__Your task__
Please reproduce the records below with "click" swapped for "tap", leaving everything else unchanged.
========================================
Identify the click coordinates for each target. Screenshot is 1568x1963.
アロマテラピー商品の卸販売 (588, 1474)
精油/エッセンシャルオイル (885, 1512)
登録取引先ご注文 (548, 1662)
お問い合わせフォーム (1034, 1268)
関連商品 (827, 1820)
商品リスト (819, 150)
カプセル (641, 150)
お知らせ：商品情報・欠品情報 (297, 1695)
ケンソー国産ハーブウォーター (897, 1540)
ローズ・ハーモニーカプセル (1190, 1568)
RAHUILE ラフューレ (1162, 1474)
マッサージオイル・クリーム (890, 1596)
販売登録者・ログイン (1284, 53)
========================================
__Answer to this task__
Identify the tap coordinates for each target. Screenshot is 1568x1963.
アロマテラピー商品の卸販売 (588, 1474)
精油/エッセンシャルオイル (885, 1512)
登録取引先ご注文 (548, 1662)
お問い合わせフォーム (1034, 1268)
関連商品 (827, 1820)
商品リスト (819, 150)
カプセル (641, 150)
お知らせ：商品情報・欠品情報 (297, 1695)
ケンソー国産ハーブウォーター (897, 1540)
ローズ・ハーモニーカプセル (1190, 1568)
RAHUILE ラフューレ (1162, 1474)
マッサージオイル・クリーム (890, 1596)
販売登録者・ログイン (1284, 53)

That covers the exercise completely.